**Task statement**
Please repeat only the lines below starting at the line that holds "This screenshot has height=180, width=268." and ending at the line that holds "Given: Restore the", exactly, with both of those lines included and every picture omitted.

**Supplied data**
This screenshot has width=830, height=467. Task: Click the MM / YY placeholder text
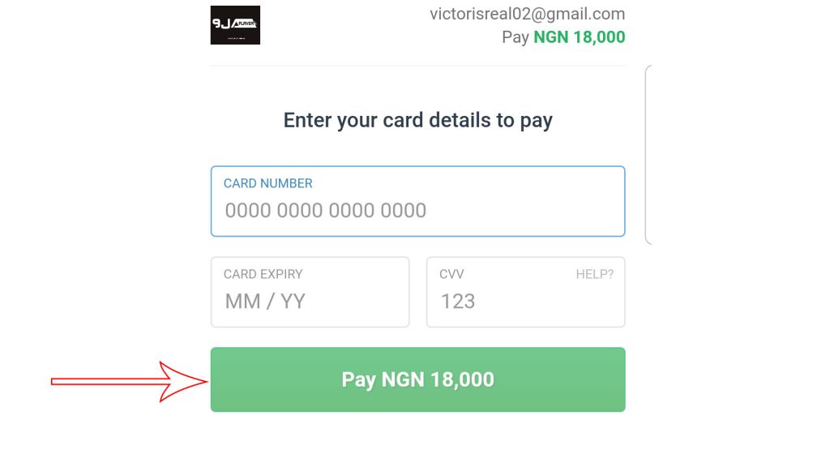pos(265,302)
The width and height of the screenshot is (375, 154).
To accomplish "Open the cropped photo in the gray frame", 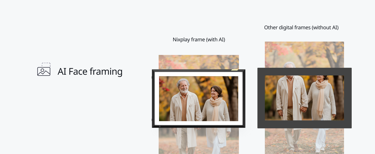I will [304, 98].
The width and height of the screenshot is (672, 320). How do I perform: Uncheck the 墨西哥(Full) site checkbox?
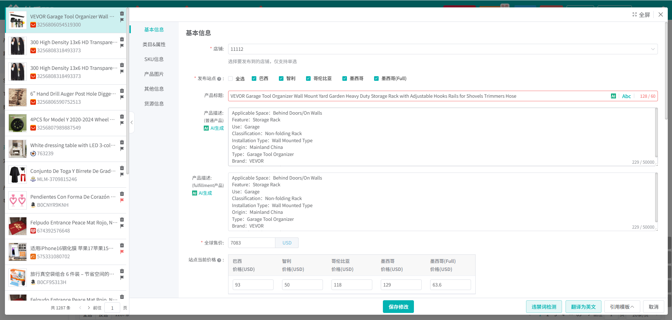click(376, 79)
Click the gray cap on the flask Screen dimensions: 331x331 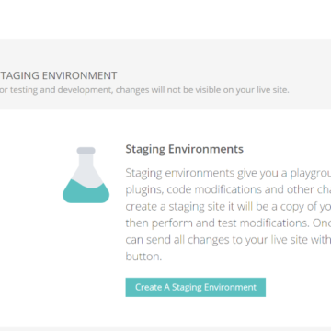click(86, 151)

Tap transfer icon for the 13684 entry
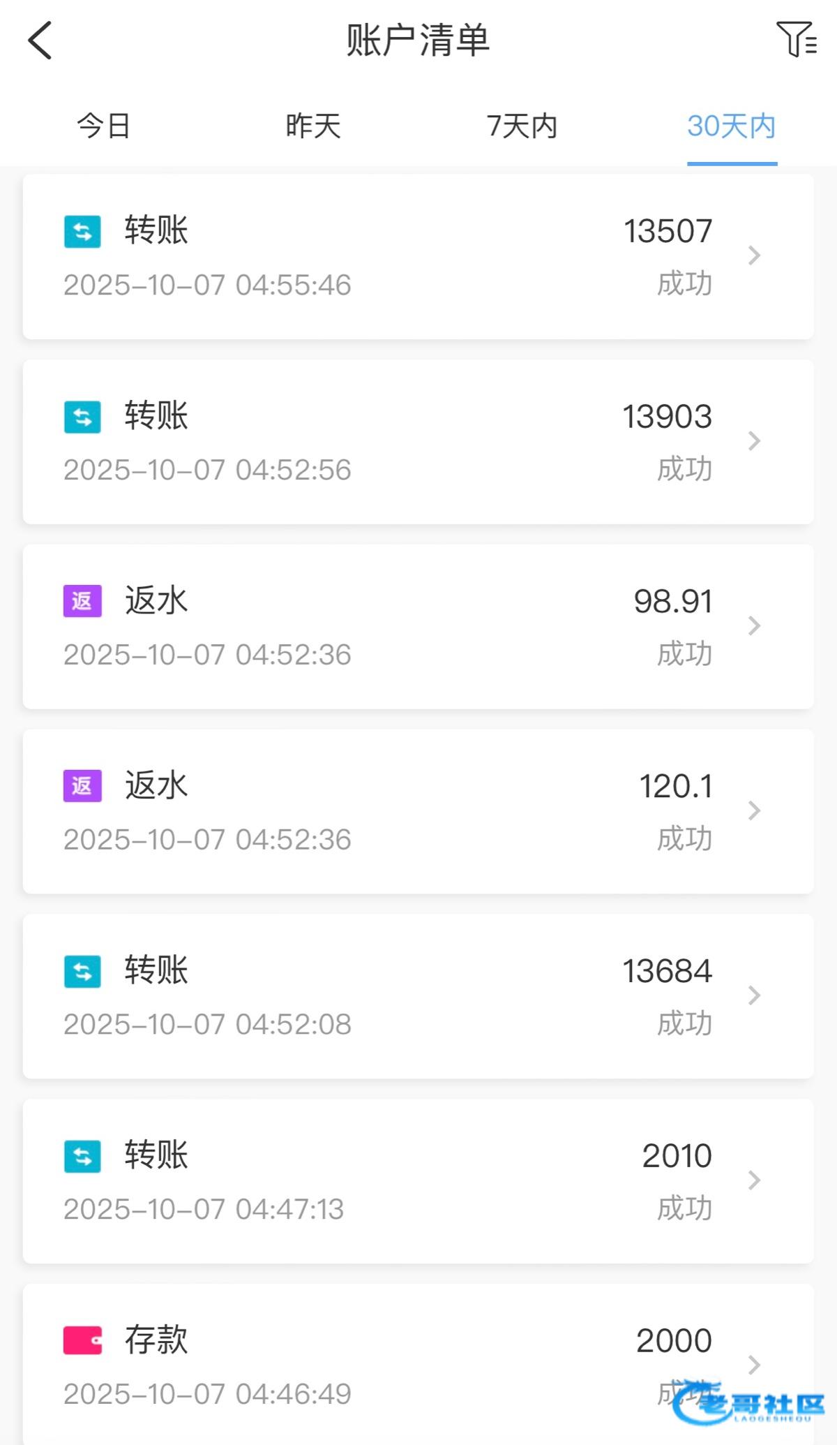(x=82, y=971)
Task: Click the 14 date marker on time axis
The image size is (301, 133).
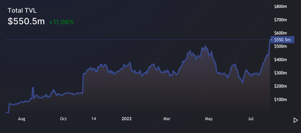Action: tap(93, 119)
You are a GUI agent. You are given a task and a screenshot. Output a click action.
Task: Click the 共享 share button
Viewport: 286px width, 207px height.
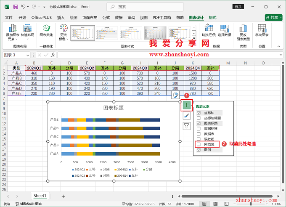(x=273, y=18)
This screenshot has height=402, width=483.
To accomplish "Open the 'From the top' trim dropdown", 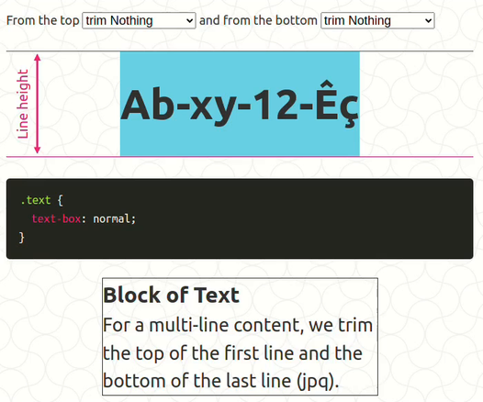I will tap(139, 20).
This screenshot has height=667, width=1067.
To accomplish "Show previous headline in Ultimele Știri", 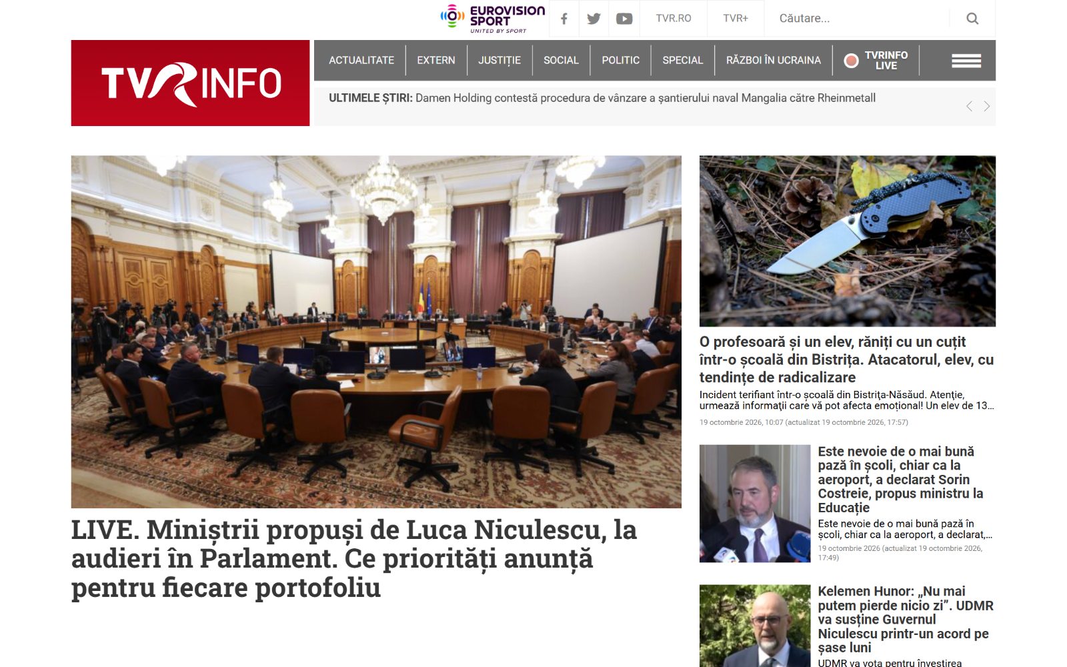I will tap(969, 106).
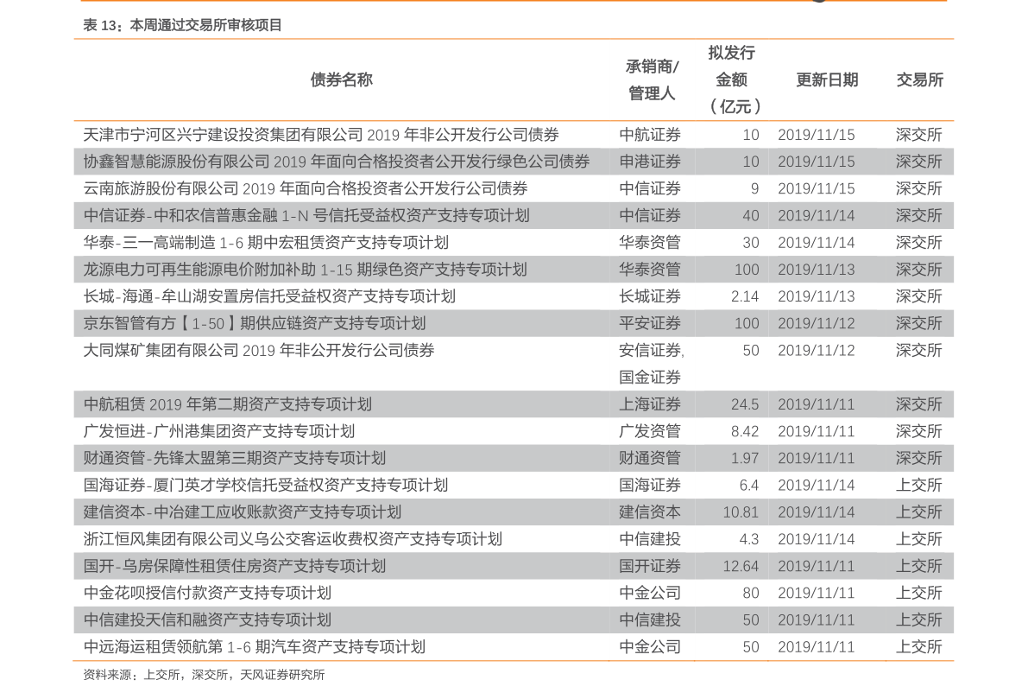Click underwriter cell 申港证券
Viewport: 1028px width, 699px height.
[650, 162]
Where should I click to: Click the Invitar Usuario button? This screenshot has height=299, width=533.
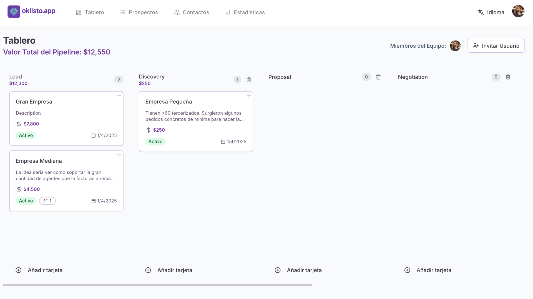pos(496,46)
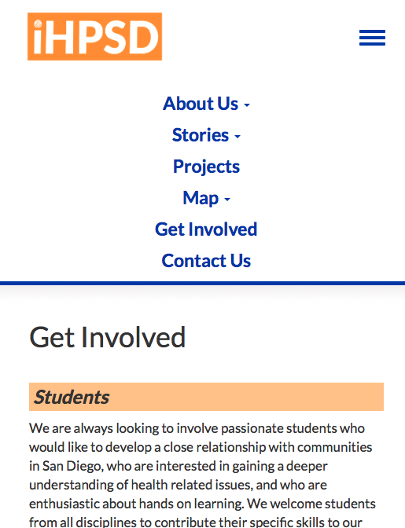Click the paragraph line starting 'We are always looking'
The image size is (405, 528).
(197, 428)
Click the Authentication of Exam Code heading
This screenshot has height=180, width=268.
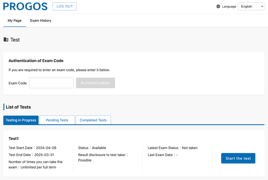coord(36,61)
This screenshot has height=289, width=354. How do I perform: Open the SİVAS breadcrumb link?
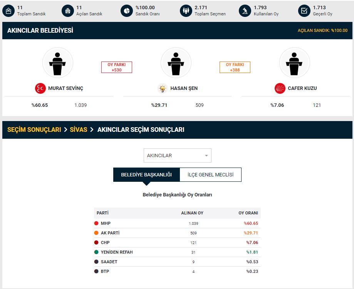[x=79, y=130]
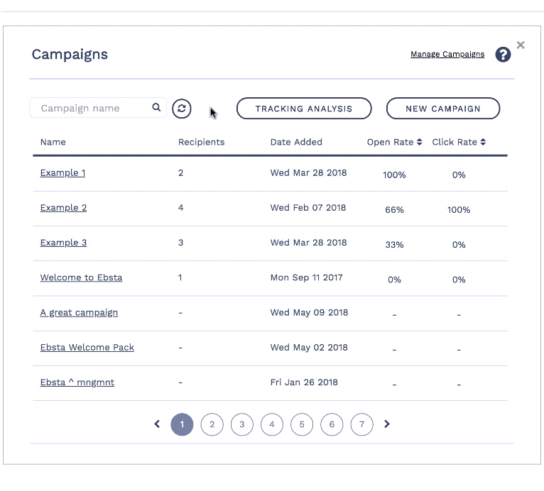Image resolution: width=544 pixels, height=491 pixels.
Task: Open the Example 1 campaign
Action: click(62, 172)
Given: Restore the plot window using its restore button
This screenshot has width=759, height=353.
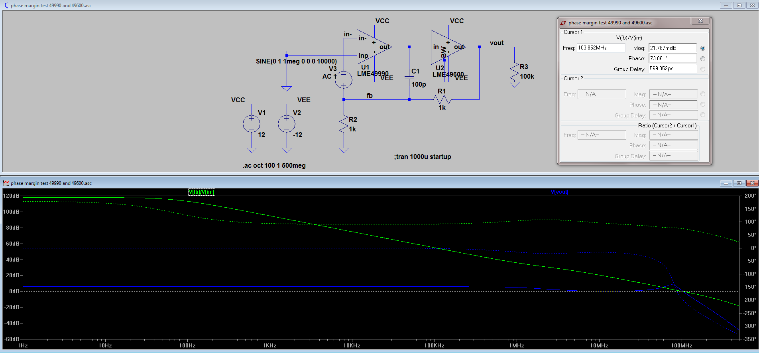Looking at the screenshot, I should tap(739, 183).
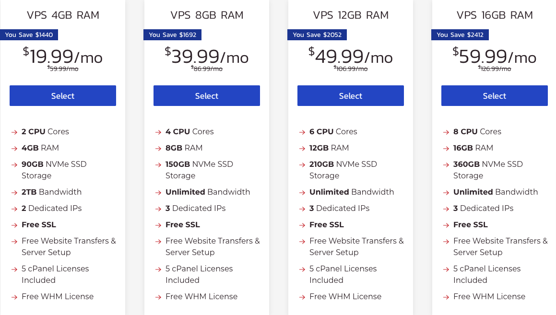
Task: Click the arrow beside 3 Dedicated IPs, 12GB plan
Action: coord(302,208)
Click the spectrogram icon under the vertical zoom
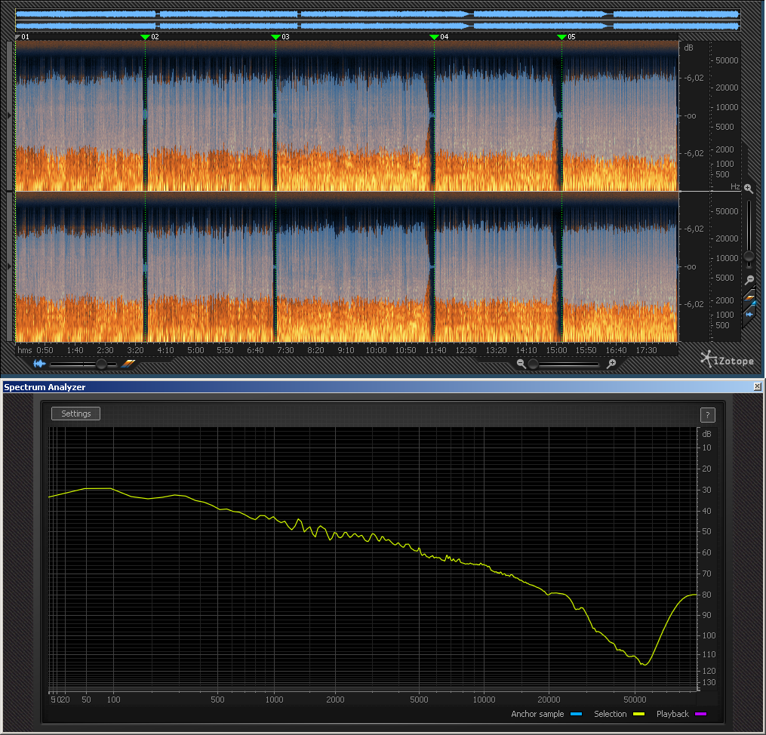 (x=749, y=300)
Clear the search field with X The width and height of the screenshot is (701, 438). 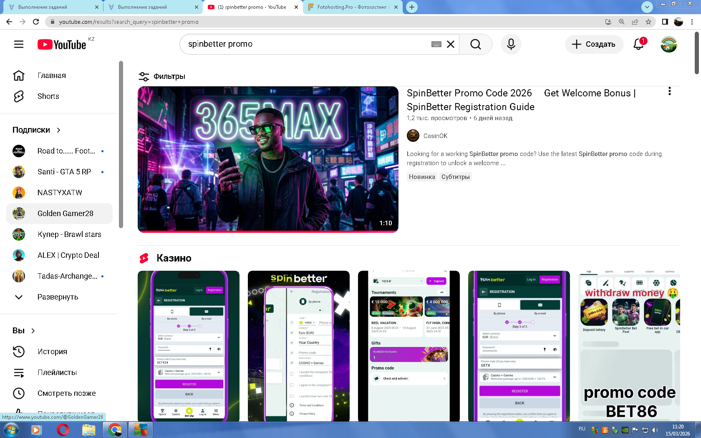pos(451,44)
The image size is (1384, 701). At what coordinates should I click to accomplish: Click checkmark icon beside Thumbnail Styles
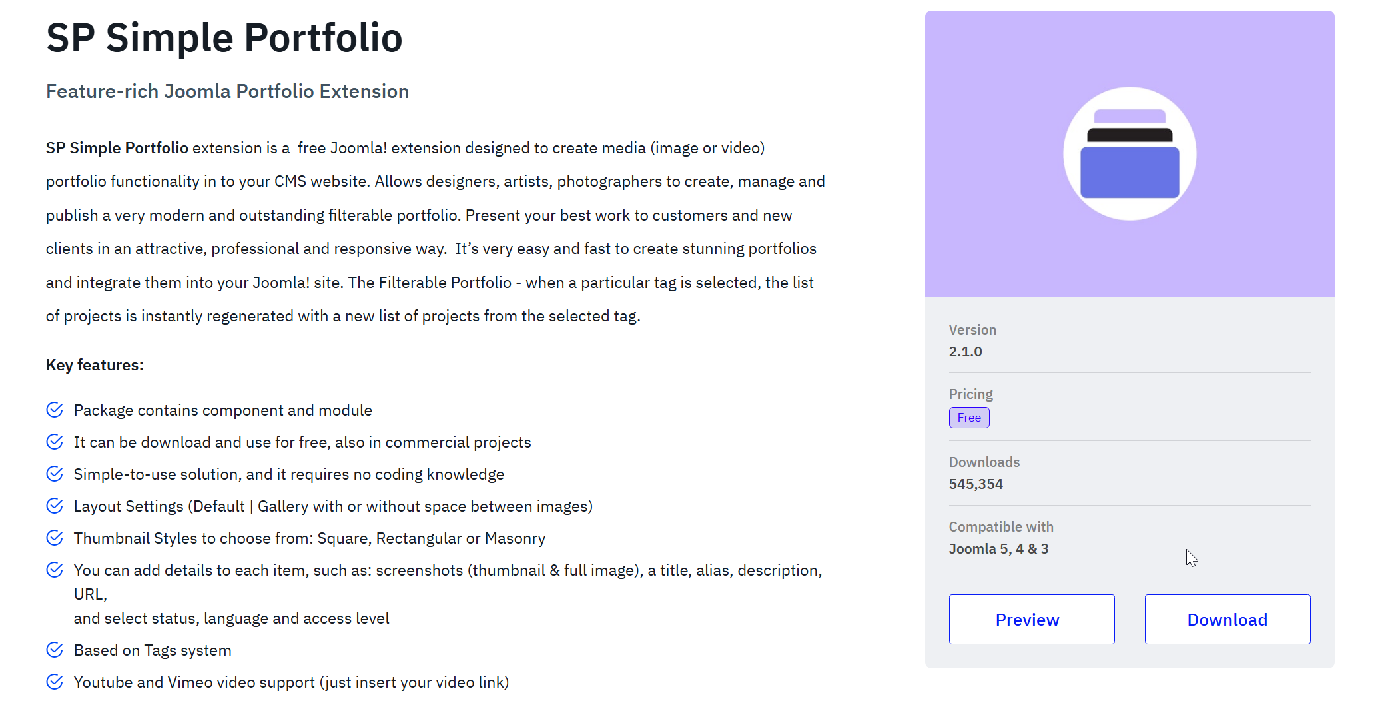click(x=55, y=538)
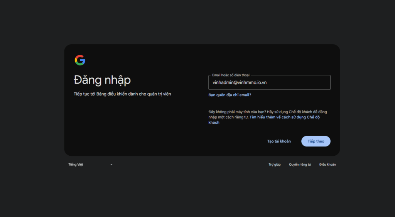Screen dimensions: 395x217
Task: Open the Trợ giúp help link
Action: 274,165
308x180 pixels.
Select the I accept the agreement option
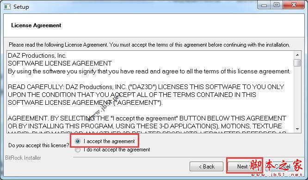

**Solution to this exercise**
This screenshot has height=180, width=268.
coord(36,61)
This screenshot has height=289, width=354. How do I perform: Open the SİVAS breadcrumb link?
[x=79, y=130]
Image resolution: width=544 pixels, height=491 pixels.
Task: Open the Example 1 campaign
Action: click(62, 172)
Given: Restore the plot window using its restore button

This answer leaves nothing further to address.